“AI is data hungry.” – Kjiersten Fagnan, CIO of the Joint Genome Institute
As a U.S. Department of Energy Office of Science user facility supported by the Biological and Environmental Research (BER) program, the Joint Genome Institute (JGI) leads genomic innovation for advancing biotechnology through its high-throughput sequencing, DNA design and synthesis, metabolomics, and computational analysis services and expertise. Established in 1997, it has evolved through the years from human genome sequencing facility to user facility for genomic science. And it continues to evolve: today, it is reinventing itself as an AI-centric user facility.
Through its work with more than 2,500 users each year, the JGI generates a substantial volume of data and data types. There is an opportunity for the JGI to incorporate AI into the science it is supporting, benefiting these primary users as well as the many thousands of users who download millions of files each year.
There is also an opportunity to address the broader challenge faced by the tens of thousands of researchers across BER’s user facilities, research centers, funded programs and data and computing platforms, who face a data discoverability challenge.
Kjiersten Fagnan, CIO of the Joint Genome Institute, noted at a Biosciences strategy meeting in December 2024 that the BER and broader biological ecosystem has thousands of distinct, unique data resources – different data types, data libraries, metadata systems, and search systems. Accessing data across these systems is currently a hugely time-consuming process.
One comment from a BER user survey summarized the challenge and the opportunity:
“I think a key barrier to entry is the large number of repositories, all with different abilities and requirements. It requires people to go to multiple sites to search for data. If there was a single repository for all aspects of data, from collection metadata to processing metadata to final product, it would be advantageous for research.”

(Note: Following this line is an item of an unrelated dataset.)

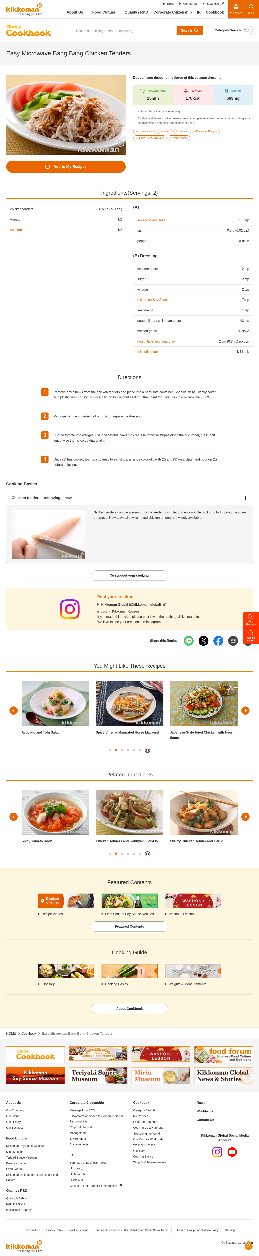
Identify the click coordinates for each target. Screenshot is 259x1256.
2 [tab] (116, 750)
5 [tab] (134, 750)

In addition, artificial intelligence tools could leverage all the data that reside at BER-funded facilities, if the data across these facilities had a common data repository infrastructure.

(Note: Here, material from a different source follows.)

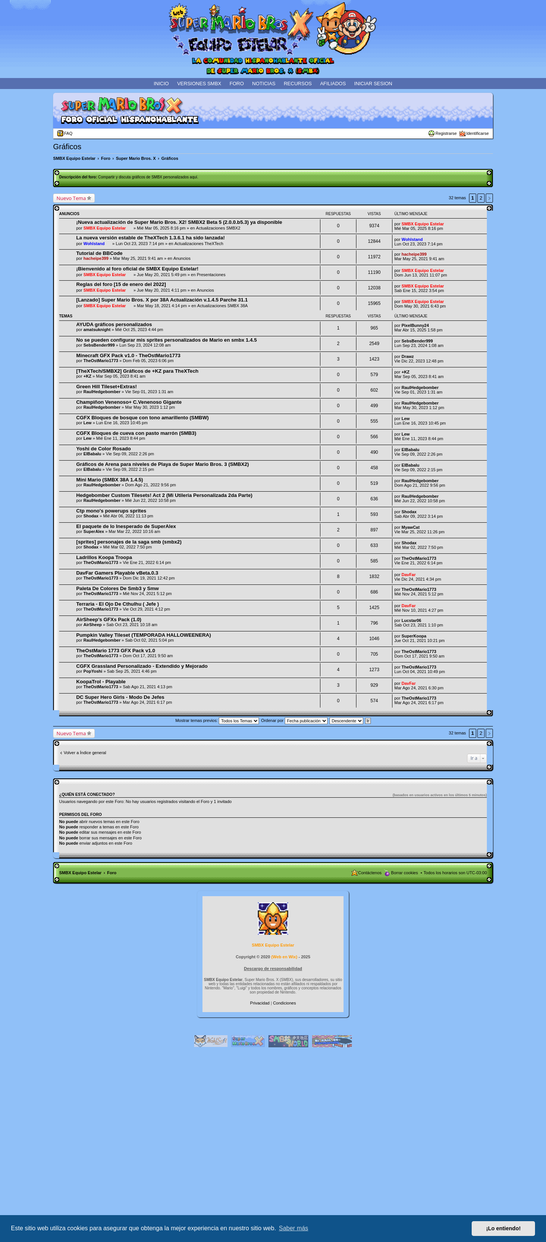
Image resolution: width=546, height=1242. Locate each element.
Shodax (91, 516)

The solution emerged from an idea that the DOE Systems Biology Knowledgebase (KBase) team was developing. The KBase team, with Gazi Mahmud as the KBase Architect Lead, is building a “data lakehouse” — a data management architecture that combines the best features of data repositories that store raw data and data warehouses — with a common library infrastructure that would facilitate data access across the various resources.

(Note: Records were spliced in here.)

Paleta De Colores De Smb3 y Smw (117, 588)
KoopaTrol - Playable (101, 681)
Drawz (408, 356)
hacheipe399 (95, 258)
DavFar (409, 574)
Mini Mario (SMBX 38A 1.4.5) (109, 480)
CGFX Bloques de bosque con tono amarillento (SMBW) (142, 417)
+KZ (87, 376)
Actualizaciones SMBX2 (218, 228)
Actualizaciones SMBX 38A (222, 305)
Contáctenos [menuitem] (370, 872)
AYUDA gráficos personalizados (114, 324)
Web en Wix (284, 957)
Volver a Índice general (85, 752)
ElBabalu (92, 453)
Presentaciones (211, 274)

Kjiersten’s team saw the potential presented by this idea. As a user facility that was already generating and collating a lot of BER data, the opportunity for JGI was to create a data lakehouse for experimental and derived data, serving researchers as well as AI assistants, not just for JGI but for the larger BER ecosystem.
Getting to AI-Ready Data
It was a challenge that Kjiersten’s team at JGI eagerly took on in October, 2024, starting with a pilot project to make data AI-ready across ESS-DIVE (a data repository for earth system science), the JGI, the National Microbiome Data Collaborative (NMDC), and the Environmental Molecular Science Laboratory (EMSL), a user facility at Pacific Northwest National Lab. The team went through the time-consuming work of organizing the data, which was critical to facilitate accelerated research with AI tools. By December 2024, Kjiersten’s team had leveraged the work by KBase to pilot a common library infrastructure, dubbed the “BER Data Lakehouse.” By June, the team had created a common search entry point for researchers and expanded this to AI assistants via the Model Context Protocol in August.
As a next step, an agentic AI interface layer dubbed BERIL is being developed to facilitate an AI-assisted reference desk, led by KBase’s Paramvir Dehal, as well as AI-assisted research analysis. In FY26 and FY27, the JGI will also expand to additional data types funded in the recent BER AI call (such as beamline images and the Anaerobic Molecular Phenotyping Platform at EMSL).
Said Kjiersten, “This project will help accelerate research through AI agent workflows and powerful semantic searches with large language models. And it can help position JGI as a critical resource for biological data at the DOE network.”